Friday, July 17, 2009

Muddied Living Theology


My whole life I've stared poverty in the face and either did not know it or did nothing about it. The city I grew up in is notorious for its homeless and poverty-ridden citizens, especially children under sixteen. When I went off to college, I worked at a church and an organization filled with kids living in trailer parks and government housing. While I wrestled through issues in scripture, Greek, Hebrew, and history, 33% of children in the city I lived in knew nothing but absolute poverty. Then I moved onto seminary in one of the most glaringly obvious city's in the world that is divided into haves and have-nots.

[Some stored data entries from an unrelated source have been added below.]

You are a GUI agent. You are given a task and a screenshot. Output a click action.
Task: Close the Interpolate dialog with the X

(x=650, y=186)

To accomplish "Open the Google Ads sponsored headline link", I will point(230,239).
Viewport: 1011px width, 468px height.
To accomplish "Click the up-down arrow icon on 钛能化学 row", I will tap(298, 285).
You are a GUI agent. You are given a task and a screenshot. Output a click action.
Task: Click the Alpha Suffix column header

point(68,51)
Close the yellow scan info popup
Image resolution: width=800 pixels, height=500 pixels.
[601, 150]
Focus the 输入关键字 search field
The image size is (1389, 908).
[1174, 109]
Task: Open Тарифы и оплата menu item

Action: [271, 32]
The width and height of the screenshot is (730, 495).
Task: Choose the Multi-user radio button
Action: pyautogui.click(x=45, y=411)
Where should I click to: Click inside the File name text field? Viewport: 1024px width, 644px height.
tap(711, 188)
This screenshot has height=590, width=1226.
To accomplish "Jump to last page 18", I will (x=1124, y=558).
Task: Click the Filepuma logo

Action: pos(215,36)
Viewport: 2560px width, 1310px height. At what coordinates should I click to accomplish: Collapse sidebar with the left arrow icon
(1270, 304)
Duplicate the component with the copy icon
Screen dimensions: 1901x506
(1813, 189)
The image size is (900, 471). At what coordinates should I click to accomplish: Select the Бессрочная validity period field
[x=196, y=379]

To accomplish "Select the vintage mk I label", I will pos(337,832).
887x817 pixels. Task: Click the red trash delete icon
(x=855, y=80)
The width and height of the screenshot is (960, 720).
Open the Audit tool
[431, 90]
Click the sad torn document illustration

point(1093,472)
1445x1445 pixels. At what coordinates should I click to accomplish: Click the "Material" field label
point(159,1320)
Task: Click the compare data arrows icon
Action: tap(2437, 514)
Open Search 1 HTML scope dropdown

Every-once in a while growing up I would see a homeless or poverty stricken person come talk to me about how much they love Jesus (always a good way to butter up a person of the church) and how they needed gas money or money for food or rent money. Sometimes I believe them, and sometimes I think they play me for a fool. I live with the tension of wanting to be the hands and feet of Jesus, but at the same time I want to really help and not give money to feed an addiction.

This past week I had my first experience at Mertens with someone coming to my door because I am the pastor and asking for help. She told my wife and I her story brilliantly, and complained about other pastors not helping her out and how wrong that was. I immediately did not believe her. Well, not all of it at least. I do think that some of the story was true, and that she and her husband truly needed help, but she did not have to insult other pastors to feed my ego. Most pastors I know are very generous men and women despite the way we get portreyed sometimes. (In the end we did help her financially. Sarah wisely said that we are called to serve; the people we serve have to decide what to do with it.)

Stories like the lady who visited me this week muddy theology with real life. I believe that Jesus calls us to serve the marginalized and the least of these. I take the verse where Jesus says, "the poor will always be with you," to mean that the poor will always be around you because that is what we are in the business of doing: serving those who are marginalized. Yet here is this woman at my door asking for help and I do not believe her. Muddied. Messy. That's what happens when theology and real life collide. Forgiveness is a great concept to talk about until you have to forgive someone who wronged you. Serving the least of these is heart warming and emotionally captivating until someone shows up at your door asking for help. A living theology is muddy, but somehow I think God is there in the middle of the mud getting his hands dirtied in the messiness of our fallen world.